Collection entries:
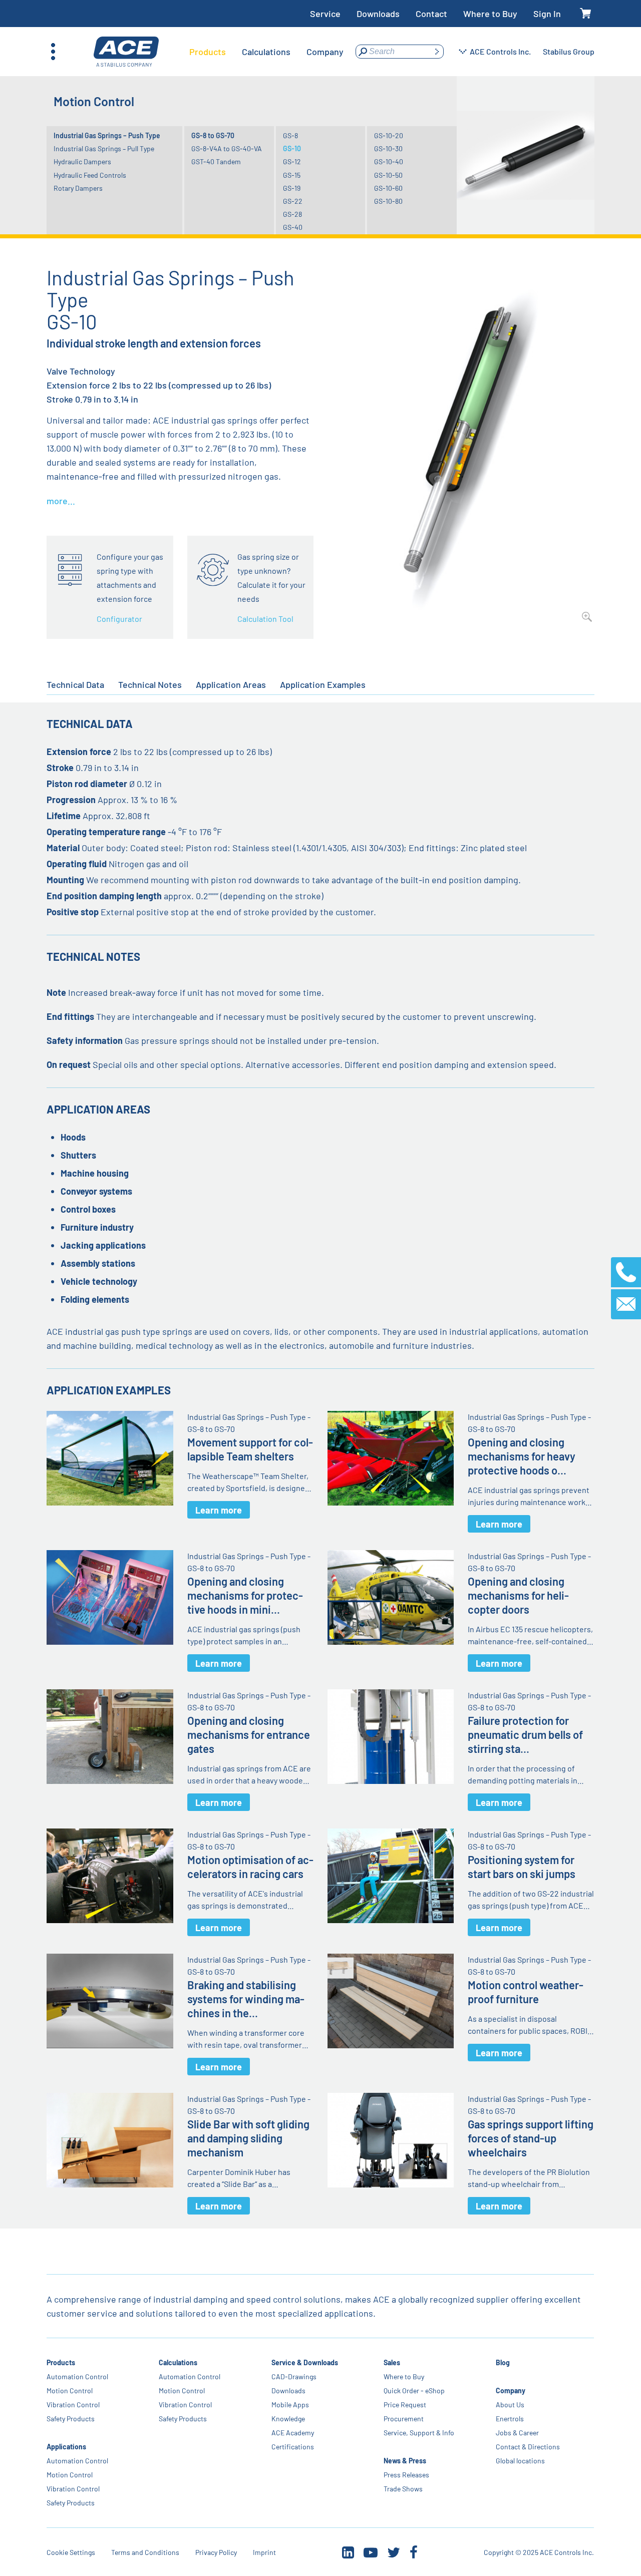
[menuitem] (207, 52)
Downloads (378, 13)
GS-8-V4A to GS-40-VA (226, 148)
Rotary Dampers (78, 188)
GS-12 (292, 161)
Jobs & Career (517, 2432)
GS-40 (292, 227)
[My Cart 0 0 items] (585, 14)
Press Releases (406, 2474)
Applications (66, 2446)
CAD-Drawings (293, 2376)
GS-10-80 (388, 201)
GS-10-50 (388, 175)
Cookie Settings (71, 2552)
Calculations (178, 2362)
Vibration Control (73, 2404)
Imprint (264, 2552)
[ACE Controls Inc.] (126, 52)
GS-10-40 (388, 161)
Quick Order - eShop (414, 2390)
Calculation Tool (265, 618)
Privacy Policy (216, 2552)
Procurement (404, 2418)
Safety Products (71, 2418)
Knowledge (288, 2418)
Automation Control (77, 2376)
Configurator (119, 618)
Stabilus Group (568, 51)
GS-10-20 (388, 135)
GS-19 (291, 188)
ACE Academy (292, 2432)
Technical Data (75, 684)
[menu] (266, 52)
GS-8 (290, 135)
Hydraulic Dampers (82, 161)
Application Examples (323, 684)
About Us (510, 2404)
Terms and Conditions (145, 2552)
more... (61, 500)
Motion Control (70, 2390)
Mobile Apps (290, 2404)
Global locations (520, 2460)
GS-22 (292, 201)
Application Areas (231, 684)
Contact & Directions (528, 2446)
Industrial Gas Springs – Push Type (107, 135)
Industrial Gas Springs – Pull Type (104, 148)
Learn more (218, 1510)
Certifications (292, 2446)
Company (510, 2390)
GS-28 (292, 214)
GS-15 (291, 175)
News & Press (405, 2460)
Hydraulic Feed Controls (90, 175)
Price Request (405, 2404)
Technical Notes (150, 684)
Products (61, 2362)
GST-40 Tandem (216, 161)
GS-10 (292, 148)
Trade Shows (403, 2488)
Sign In (547, 13)
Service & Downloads (304, 2362)
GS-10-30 (388, 148)
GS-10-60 (388, 188)
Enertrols (510, 2418)
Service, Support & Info (419, 2432)
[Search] (437, 52)
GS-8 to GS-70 (212, 135)
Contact (431, 13)
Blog (503, 2362)
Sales (392, 2362)
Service (325, 13)
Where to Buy (490, 13)
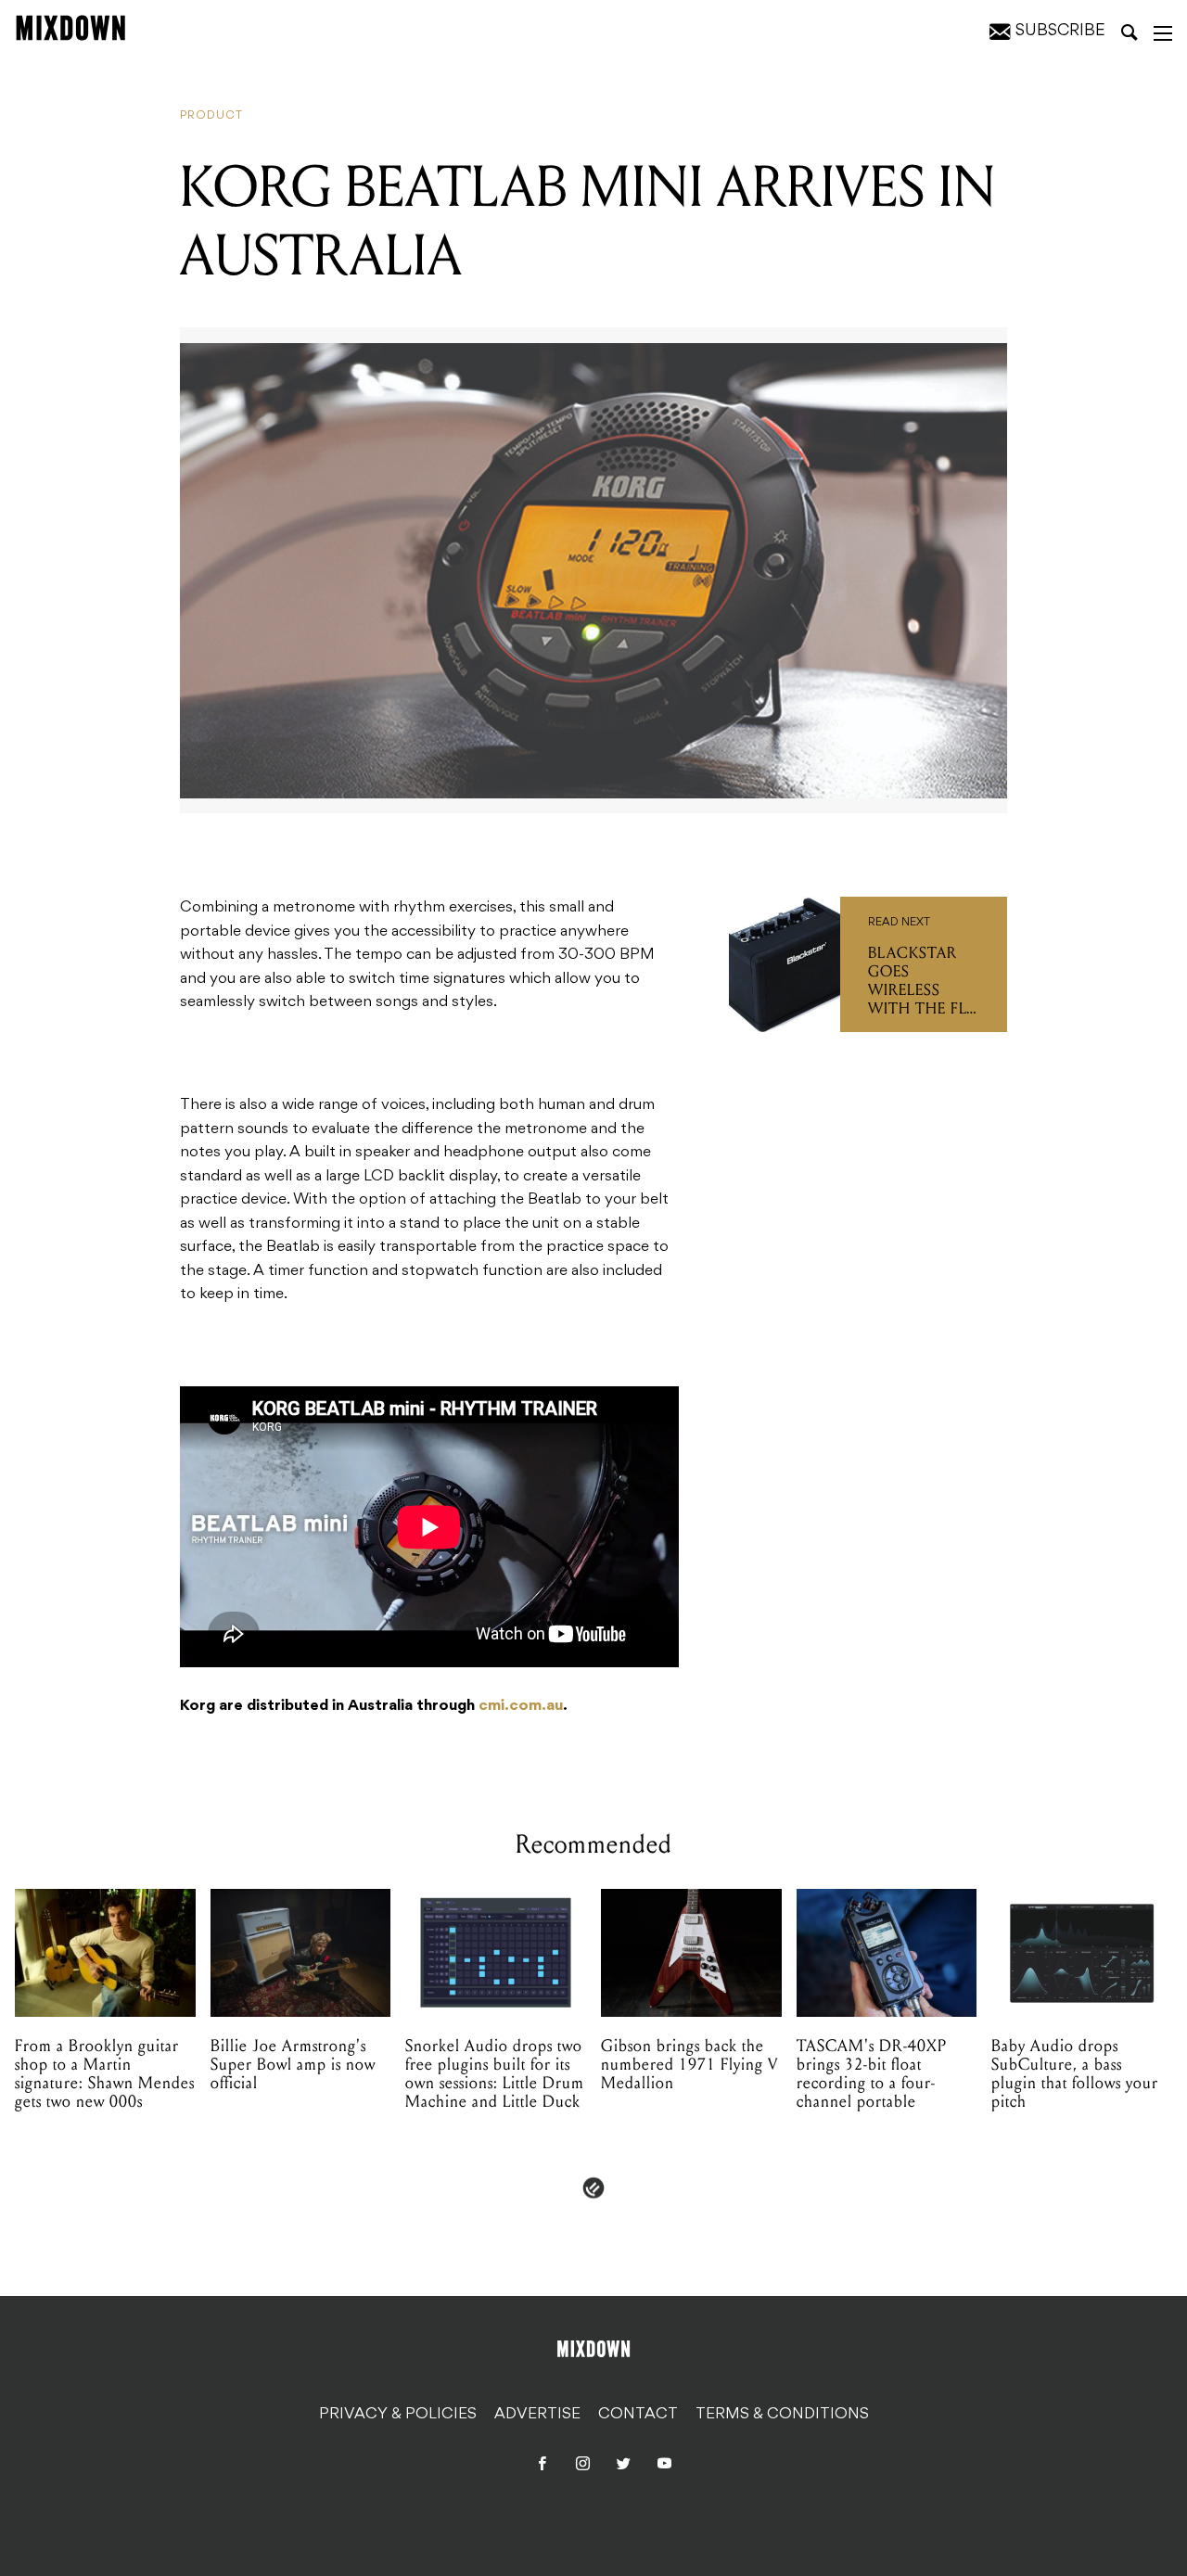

-- Assignment --
The records shown above are to be repeated exactly, with the pictures left out.

-- Expected output --
[menuitem] (207, 52)
Downloads (378, 13)
GS-8-V4A to GS-40-VA (226, 148)
Rotary Dampers (78, 188)
GS-12 (292, 161)
Jobs & Career (517, 2432)
GS-40 (292, 227)
[My Cart 0 0 items] (585, 14)
Press Releases (406, 2474)
Applications (66, 2446)
CAD-Drawings (293, 2376)
GS-10-80 (388, 201)
GS-10-50 (388, 175)
Cookie Settings (71, 2552)
Calculations (178, 2362)
Vibration Control (73, 2404)
Imprint (264, 2552)
[ACE Controls Inc.] (126, 52)
GS-10-40 (388, 161)
Quick Order - eShop (414, 2390)
Calculation Tool (265, 618)
Privacy Policy (216, 2552)
Procurement (404, 2418)
Safety Products (71, 2418)
Knowledge (288, 2418)
Automation Control (77, 2376)
Configurator (119, 618)
Stabilus Group (568, 51)
GS-10-20 (388, 135)
GS-19 (291, 188)
ACE Academy (292, 2432)
Technical Data (75, 684)
[menu] (266, 52)
GS-8 (290, 135)
Hydraulic Dampers (82, 161)
Application Examples (323, 684)
About Us (510, 2404)
Terms and Conditions (145, 2552)
more... (61, 500)
Motion Control (70, 2390)
Mobile Apps (290, 2404)
Global locations (520, 2460)
GS-22 (292, 201)
Application Areas (231, 684)
Contact & Directions (528, 2446)
Industrial Gas Springs – Push Type (107, 135)
Industrial Gas Springs – Pull Type (104, 148)
Learn more (218, 1510)
Certifications (292, 2446)
Company (510, 2390)
GS-28 (292, 214)
GS-15 (291, 175)
News & Press (405, 2460)
Hydraulic Feed Controls (90, 175)
Price Request (405, 2404)
Technical Notes (150, 684)
Products (61, 2362)
GST-40 Tandem (216, 161)
GS-10 (292, 148)
Trade Shows (403, 2488)
Sign In (547, 13)
Service & Downloads (304, 2362)
GS-10-30 (388, 148)
GS-10-60 (388, 188)
Enertrols (510, 2418)
Service, Support & Info (419, 2432)
[Search] (437, 52)
GS-8 to GS-70 (212, 135)
Contact (431, 13)
Blog (503, 2362)
Sales (392, 2362)
Service (325, 13)
Where to Buy (490, 13)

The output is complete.